Installing the TIGER Geocoder with RHEL 6.6, PostgreSQL 9.4, PostGIS 2.1.7, and the TIGER 2013 Census Data

Yeah, I know we’re stuck with the TIGER 2013 census data, but the 2014 data doesn’t work easily with PostGIS 2.1.7; PostGIS 2.2, which is still in development, will support the 2014 dataset.  So, for now, we’re using the 2013 data.

I know there are a number of guides on this matter out there, but it still took me enough work to get this process right for my particular distribution (RHEL 6.6 in this case) that I hope it’ll be valuable to others as well, so here’s the procedure I performed to get this up and running!

  1. If necessary, add an outbound firewall rule allowing connections to ftp2.census.gov (148.129.75.35).
  2. Ensure the EPEL repository is installed.
  3. Install the PostgreSQL repository for RHEL 6.6:
    $ wget http://yum.postgresql.org/9.4/redhat/rhel-6-x86_64/pgdg-redhat94-9.4-1.noarch.rpm
    $ sudo yum install pgdg-redhat94-9.4-1.noarch.rpm
  4. Install the relevant packages:
    $ sudo yum install postgresql94 postgresql94-server postgresql94-devel postgresql94-contrib postgis2_94
  5. Initialize your PostgreSQL cluster and start the service
    sudo service postgresql-9.4 initdb

    (Be sure to customize the cluster according to your system and needs, of course.)

    sudo service postgresql-9.4 start
    sudo chkconfig postgresql-9.4 on
  6. Ensure your pg_hba.conf file permits access to the loopback device for the postgres user
    1. A quick way to do this is to edit /var/lib/pgsql/9.4/data/pg_hba.conf file and modify the following line:
      host   all             all             127.0.0.1/32           ident

      To

      host   all             all             127.0.0.1/32           trust

      (This causes your PostgreSQL database service to automatically trust all connection attempts to the system from the loopback device.
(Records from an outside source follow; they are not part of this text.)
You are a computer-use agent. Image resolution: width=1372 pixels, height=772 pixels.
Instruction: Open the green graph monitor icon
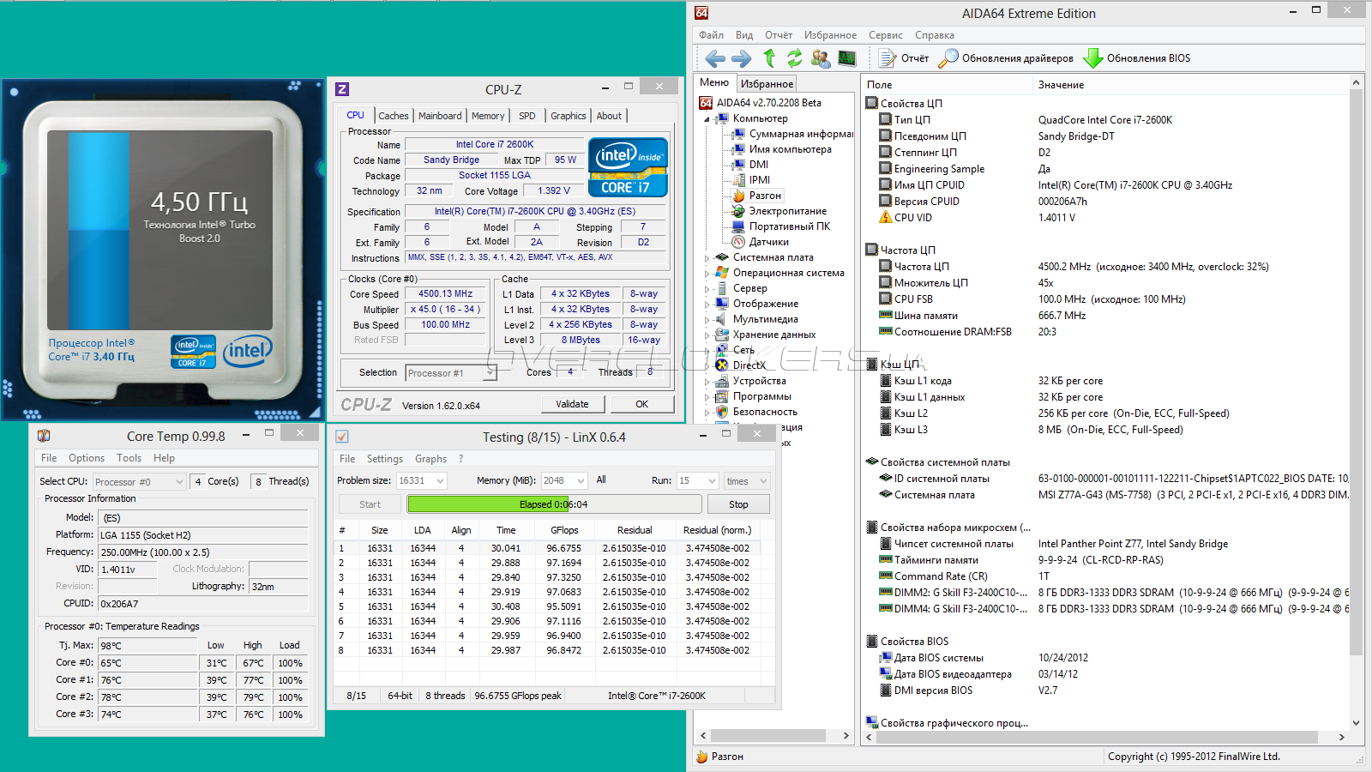point(847,58)
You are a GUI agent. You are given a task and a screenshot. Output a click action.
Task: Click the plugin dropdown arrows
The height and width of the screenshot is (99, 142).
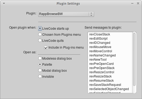tap(91, 14)

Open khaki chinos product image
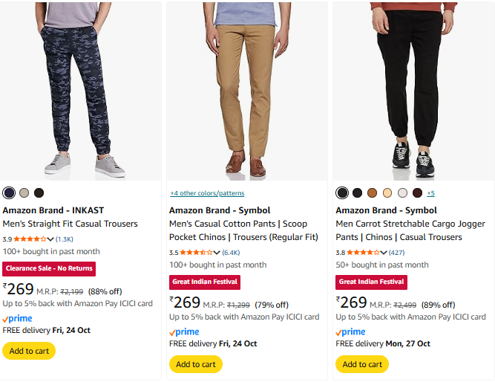click(247, 89)
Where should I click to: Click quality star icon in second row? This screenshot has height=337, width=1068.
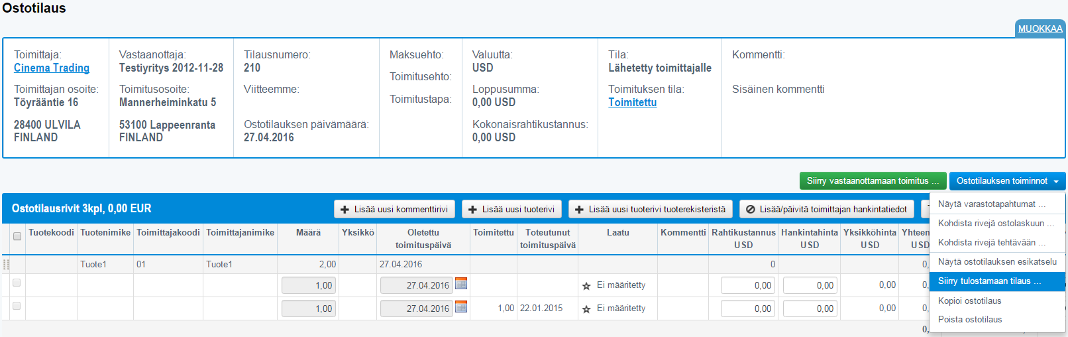pyautogui.click(x=586, y=309)
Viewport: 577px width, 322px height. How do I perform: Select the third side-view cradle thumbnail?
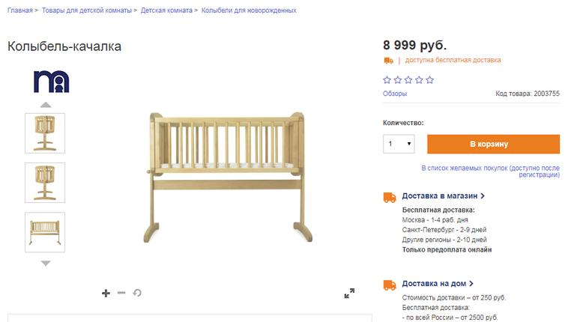tap(45, 232)
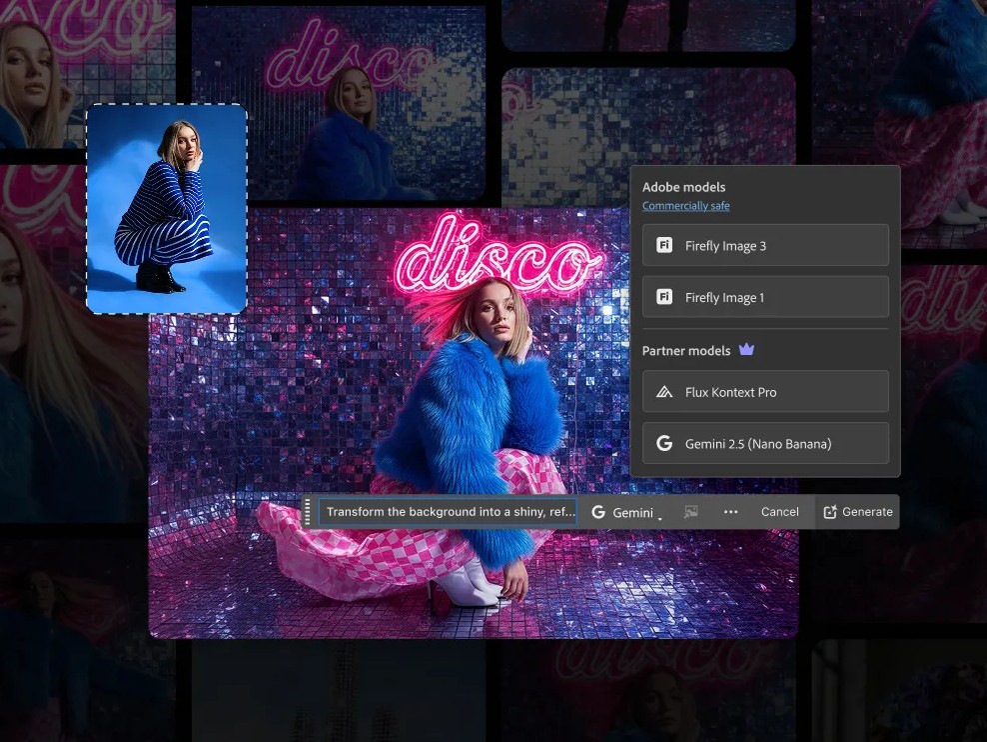Image resolution: width=987 pixels, height=742 pixels.
Task: Click the drag handle on the generative taskbar
Action: [307, 512]
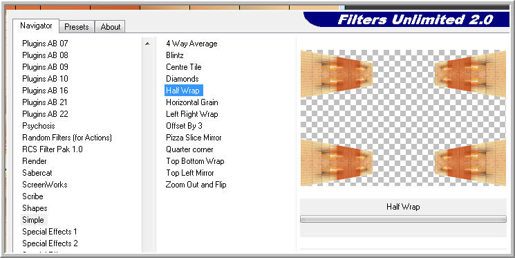This screenshot has width=515, height=258.
Task: Choose the Pizza Slice Mirror filter
Action: pyautogui.click(x=194, y=138)
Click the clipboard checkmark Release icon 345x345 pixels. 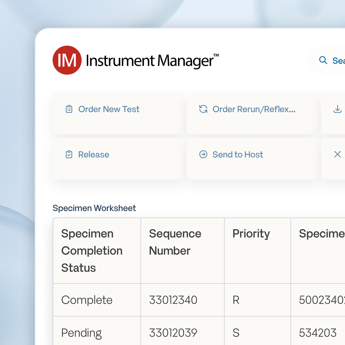pos(69,155)
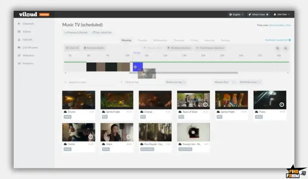Enable Multiple selection mode
This screenshot has width=308, height=179.
179,48
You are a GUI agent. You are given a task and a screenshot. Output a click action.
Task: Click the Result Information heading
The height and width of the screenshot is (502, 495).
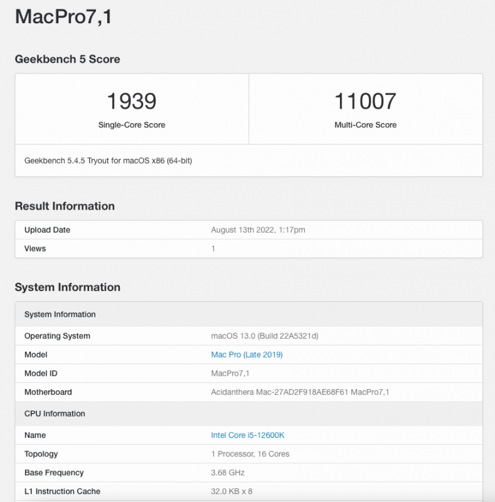coord(65,206)
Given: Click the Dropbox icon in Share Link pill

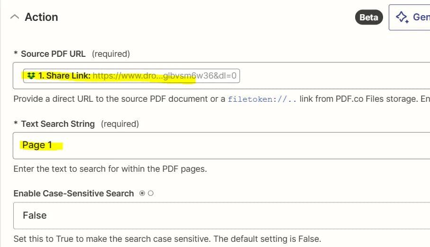Looking at the screenshot, I should [x=32, y=76].
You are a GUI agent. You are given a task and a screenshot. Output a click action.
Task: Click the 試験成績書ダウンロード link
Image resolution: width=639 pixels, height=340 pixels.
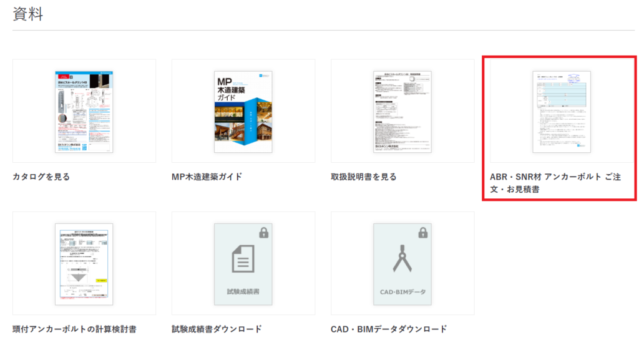pyautogui.click(x=217, y=329)
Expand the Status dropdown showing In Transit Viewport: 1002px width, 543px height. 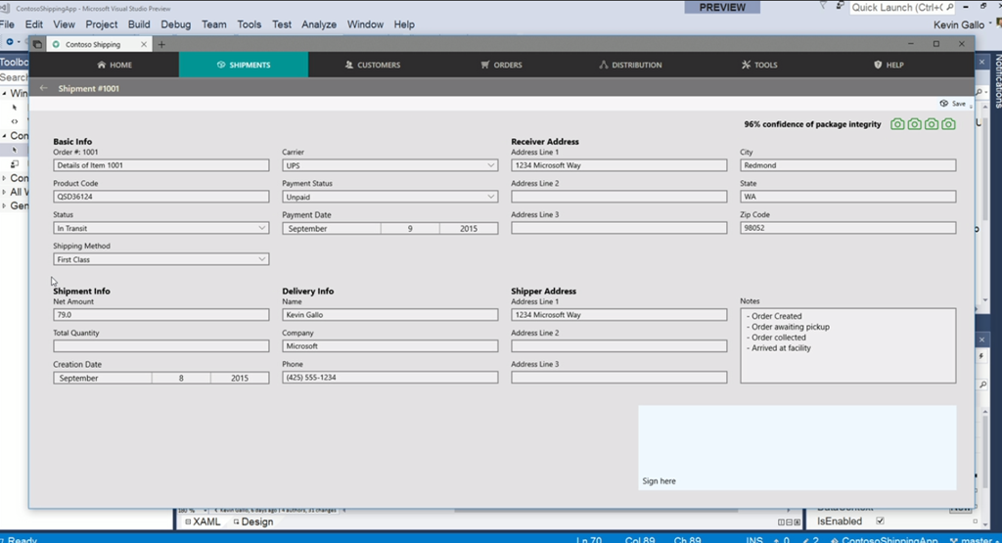point(160,228)
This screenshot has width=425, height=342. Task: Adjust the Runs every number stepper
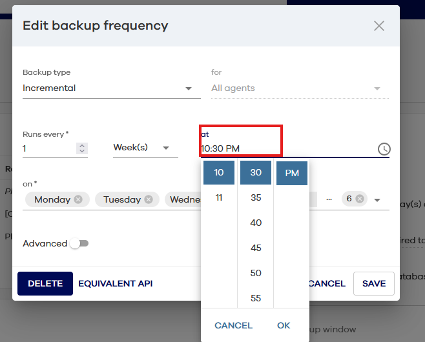81,148
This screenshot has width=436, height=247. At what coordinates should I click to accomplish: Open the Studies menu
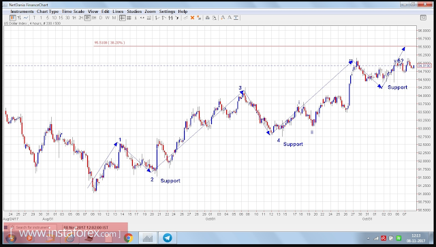pyautogui.click(x=134, y=12)
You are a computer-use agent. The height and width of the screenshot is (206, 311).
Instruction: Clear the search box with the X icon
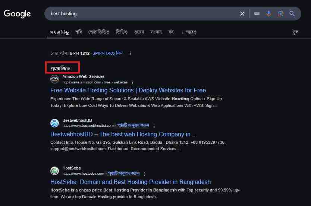coord(242,14)
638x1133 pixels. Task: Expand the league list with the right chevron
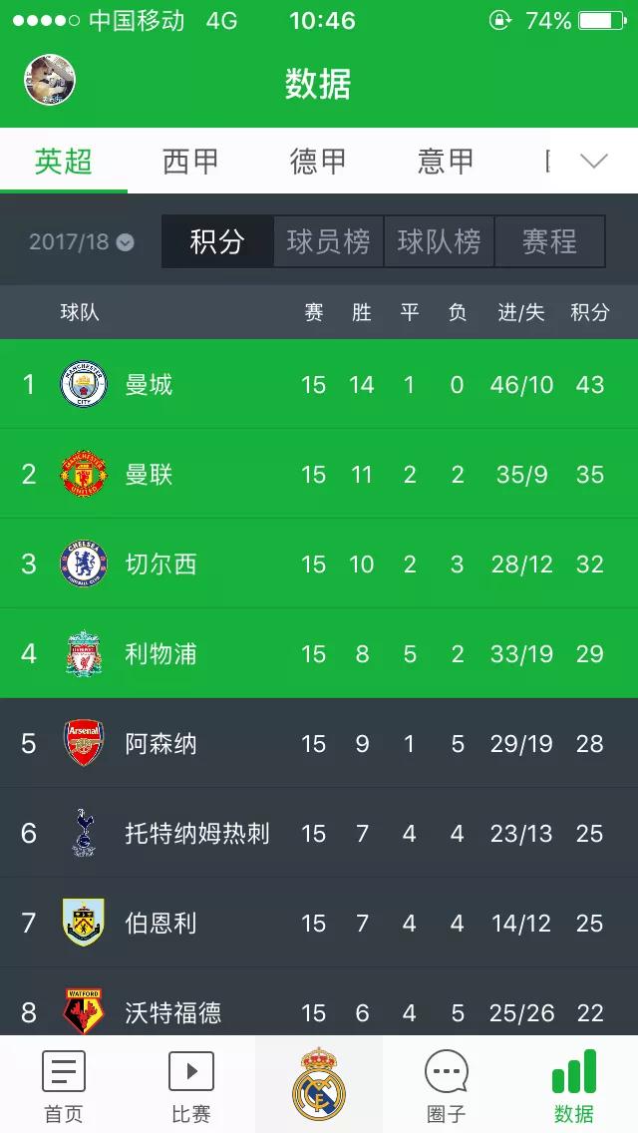point(594,160)
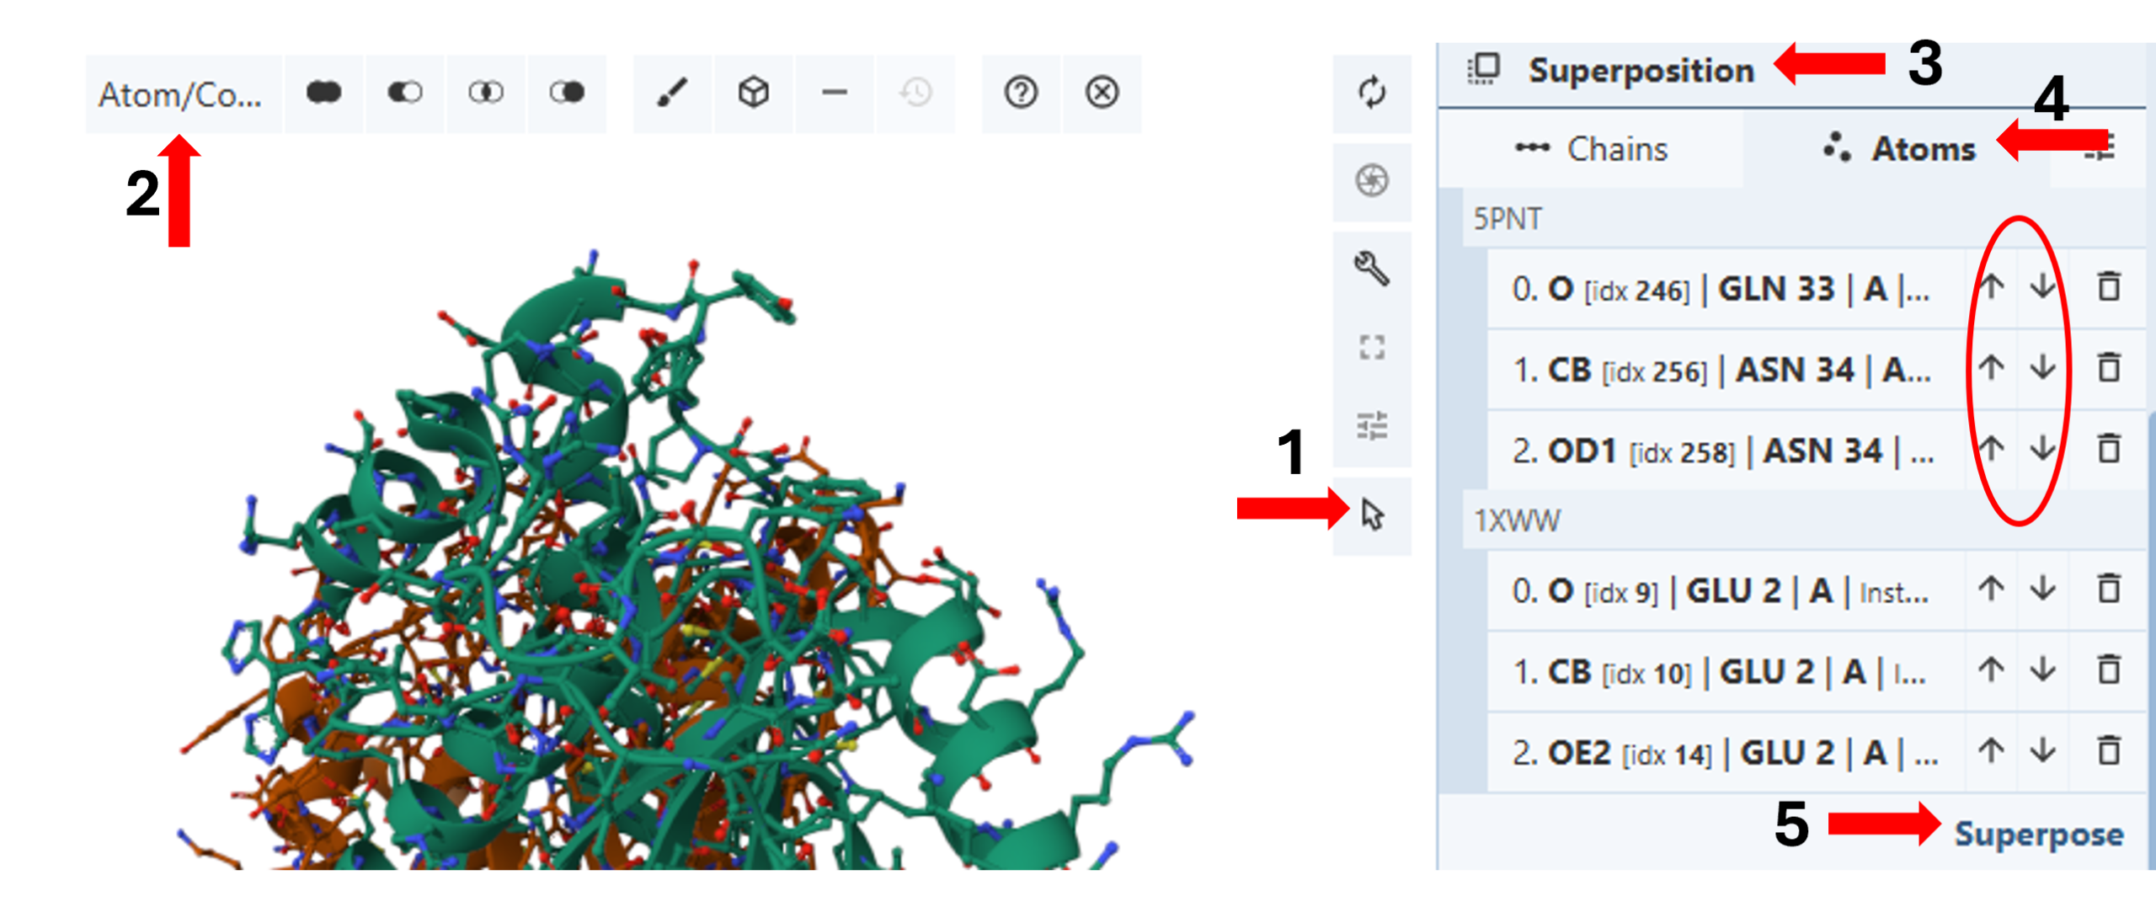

Anyone who can log into your system can now effectively connect to any database through the loopback device as the postgres (or any other) user, so be sure to undo this when you’re done.  If you wanted to be a bit better about it, you could change the line so that the only user trusted is postgres and the only databases to which connections are allowed are postgres and geocoder, but we can probably let that slide unless you have a very large PostgreSQL cluster and you want to protect the other databases from this operation (in case something should somehow go wrong and cause the postgres user to destroy everything indiscriminately).)

    2. After modifying the pg_hba.conf file, reload the postgresql-9.4 service
      sudo service postgresql-9.4 reload
  7. Create a directory to hold the data downloaded from the US Census department:
    $ sudo mkdir /tmp/tiger

    (Ensure this location has plenty of space – I had over 200 GB available and had no problem. The directory ended up taking 33 GB of space at the end of the process, but this may not be indicative of the maximum size it reached during the process.)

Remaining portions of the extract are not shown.